------ Source passage

OREGON STATE EQUAL SUFFRAGE ASSOCIATION – November 20, 1897

This address was delivered at the twenty-sixth annual convention of the O.S.E.S.A.. Meeting in her home at 294 Clay Street in Portland, Scott Duniway, as President, speaks personally and autobiographically while striking many familiar themes. She is optimistic about the progress of the movement. She asserts that the best people and the honorable classes all support equal suffrage, and only the ignorant and the vicious oppose it. She emphatically endorses  principled rather than expedient rationales for woman’s enfranchisement. And she reiterates the need for quiet, “still hunt” campaign tactics, a strategy endorsed by her executive committee days earlier.1

The text is taken from a typescript in Scrapbook #1 in the Abigail Scott Duniway Papers.2

To The Oregon State Equal Suffrage Association in 26th Annual Convention Assembled, Greeting, Members, Delegates, Friends: When our work for securing the equal rights of women began in the Pacific Northwest in 1871, every woman was required by law to bury her entire individuality, including even her right to retain her own name, to hold property, to sue and be sued, to own her own wardrobe and earnings, and the right to the custody of her own children, at the foot of the marriage altar. If her husband proved capable financially, and worthy morally, all was well; but, if he failed in either case, or was removed from his family by death or insanity, or was rendered unable to support his household through illness or accident, the records of too many a tribunal can point a moral, to make individual mention of any particular case necessary at this time and place. Suffice it to say that while a vast majority of husbands have always proved faithful to their trusts, the best of them could not fail to discover when in Legislative Halls that the same laws which are made to favor or punish the weak or the criminal classes of men work manifold injustice when applied indiscriminately to all women, however worthy, capable or deserving. To bring these facts before Legislatures was the first work of our Equal Suffrage Leaders, hence the frequent changes in our Statutes in the last quarter of a century concerning the rights and opportunities of women, all of which have been made by men in whom the spirit of justice has proved stronger than prejudice or precedent, but we have thus far appealed to this same power without avail in all but four of our Pacific Coast States3 and must still continue asking men to remove the same political disabilities from our shoulders against which our forefathers rebelled and which we know they are destined to remove before we can be as free as themselves.

That we are still resolved as in the beginning of our association’s endeavors to continue our struggle till we reach the goal of Equal Rights and can stand by our brothers, clothed like themselves, with the inherent power of full personal citizenship, is illustrated by this gathering. That men, who readily see an objective wrong, when placed before them as an illustrated fact, cannot see it, or are slow to recognize it when placed before them as an abstract principle, is an anomaly not confined to gender.

------------
------ Recorded data

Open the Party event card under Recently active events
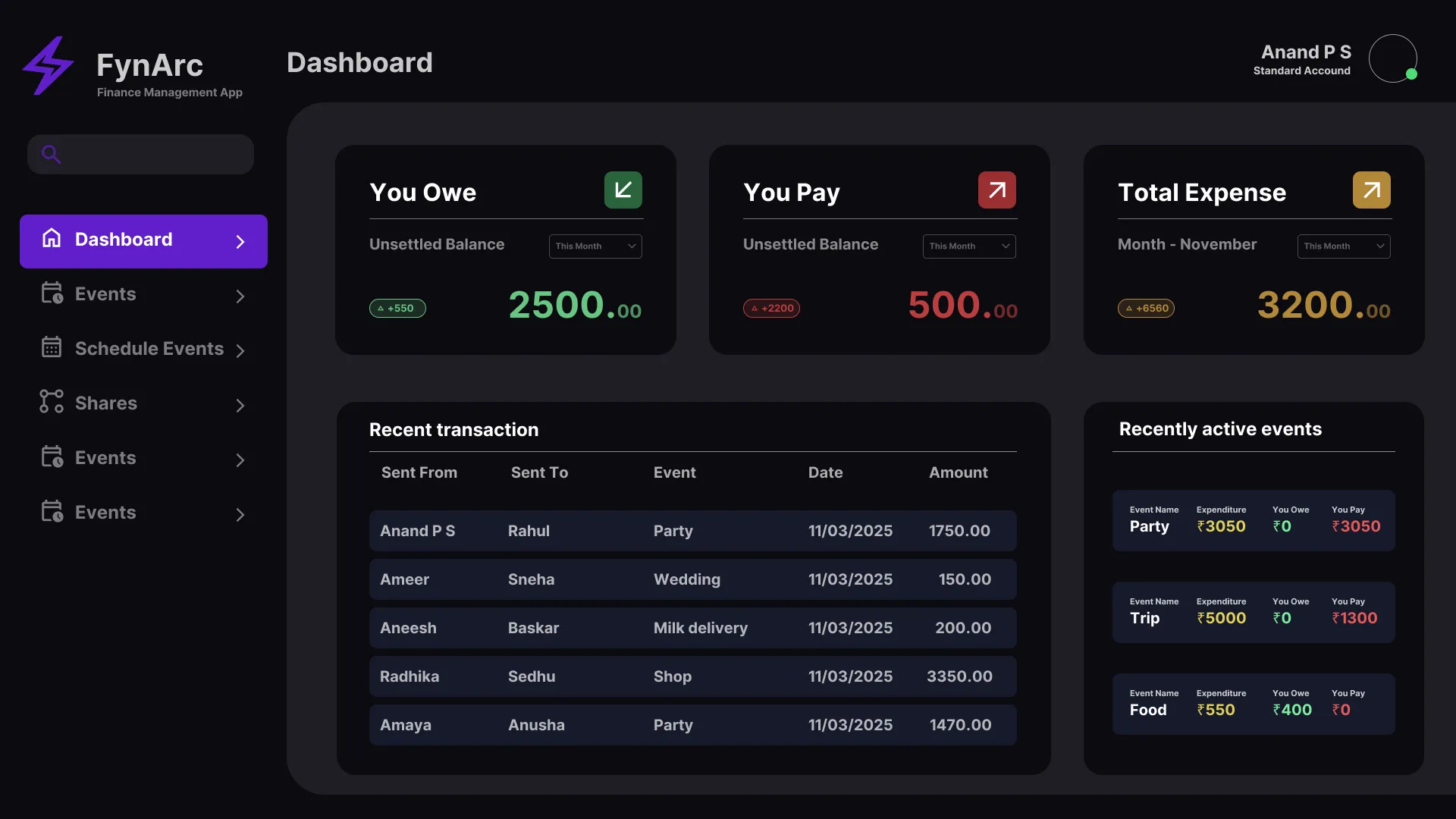Viewport: 1456px width, 819px height. (1253, 520)
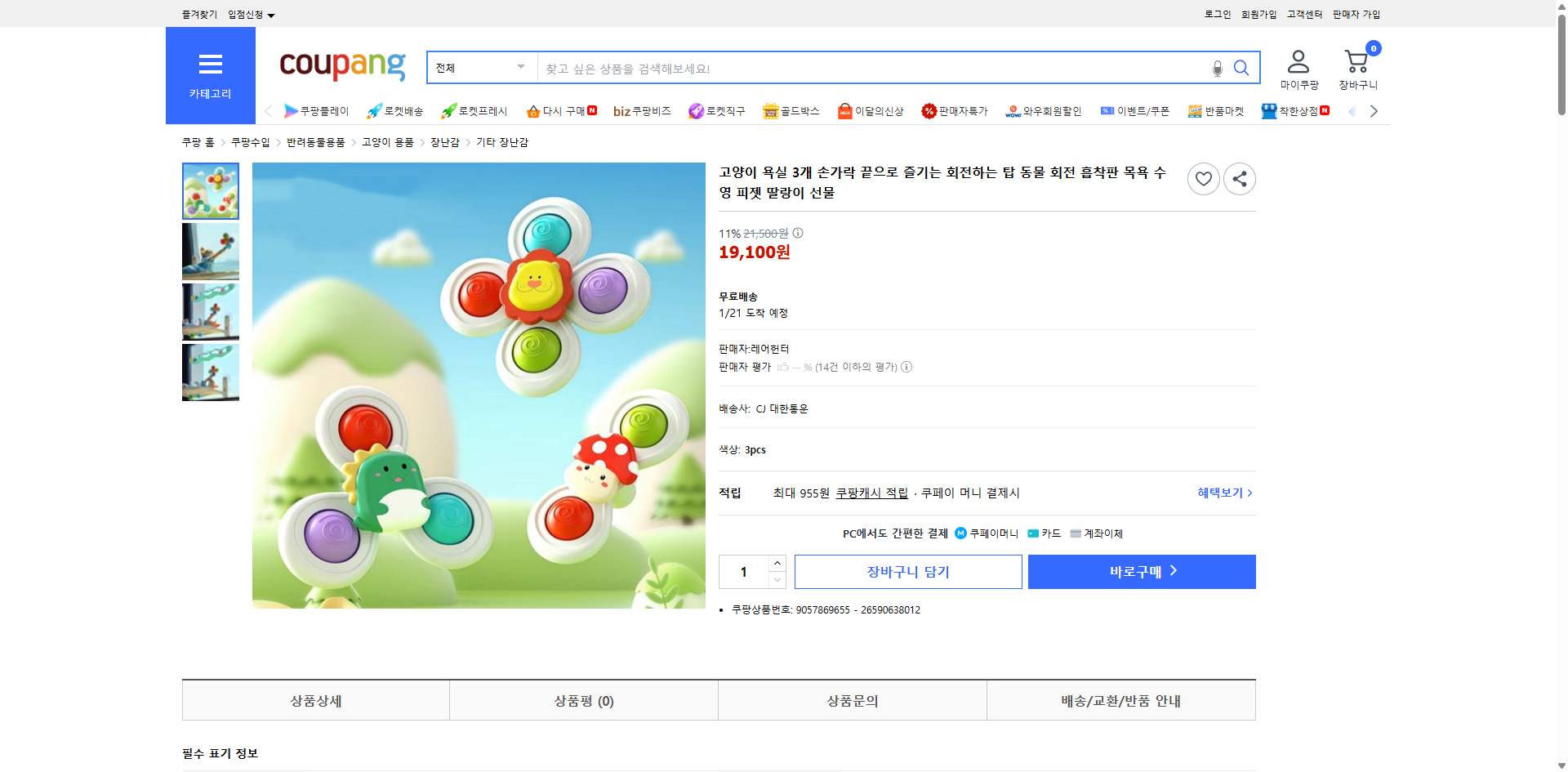Open the shopping cart

pyautogui.click(x=1356, y=61)

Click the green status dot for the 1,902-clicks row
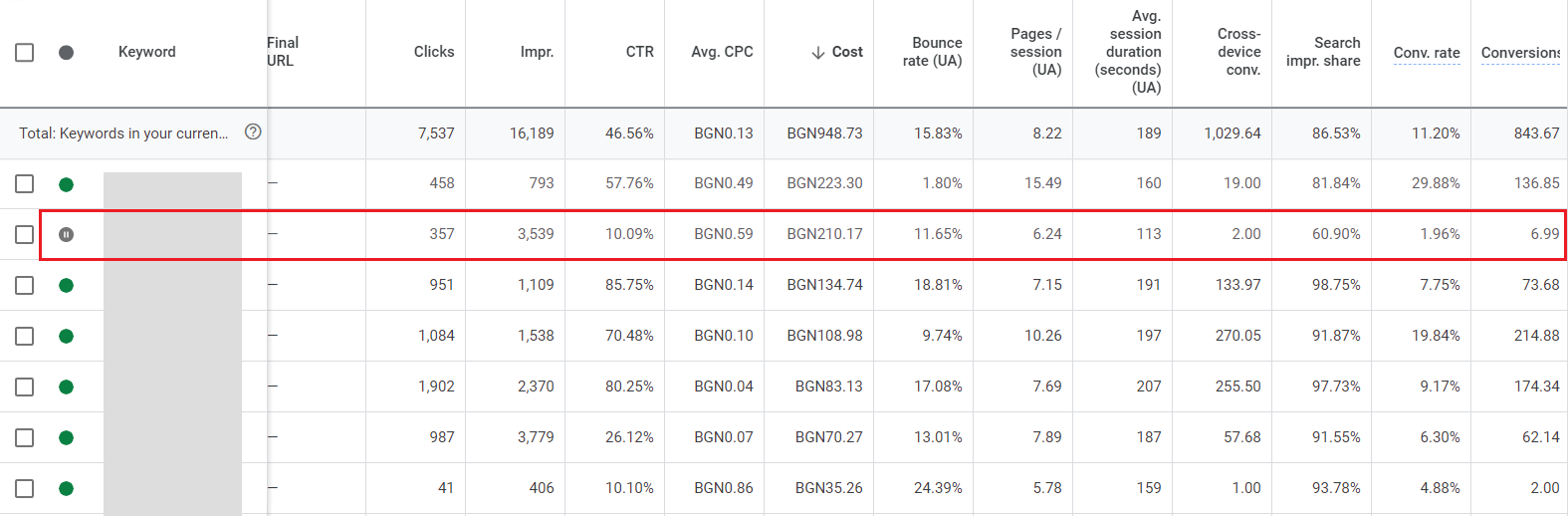click(66, 387)
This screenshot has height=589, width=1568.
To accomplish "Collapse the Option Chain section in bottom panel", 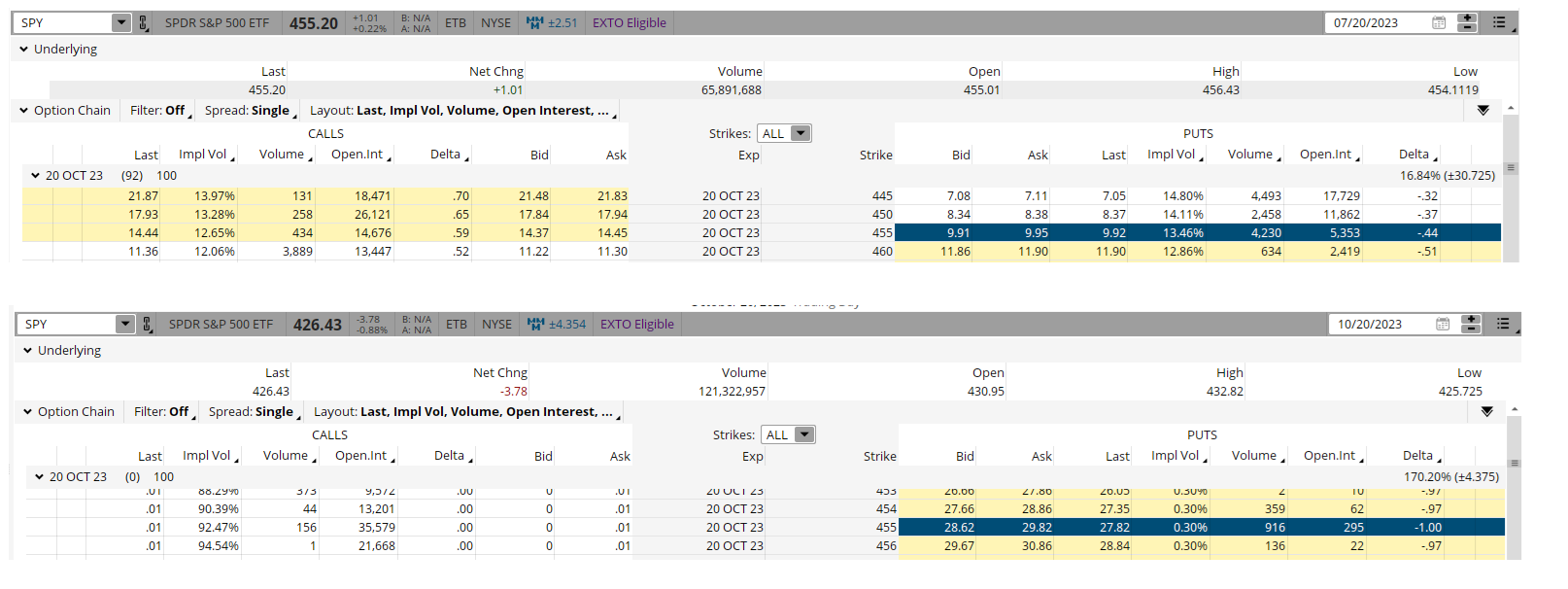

------------

Exercise objective: In the suffrage address, which rights did the law of 1871 require every woman to bury at the foot of the marriage altar? List each one. Answer from the suffrage address alone, not from the rows.

Solution to the problem:
- The right to retain her own name
- The right to hold property
- The right to sue and be sued
- The right to own her own wardrobe and earnings
- The right to the custody of her own children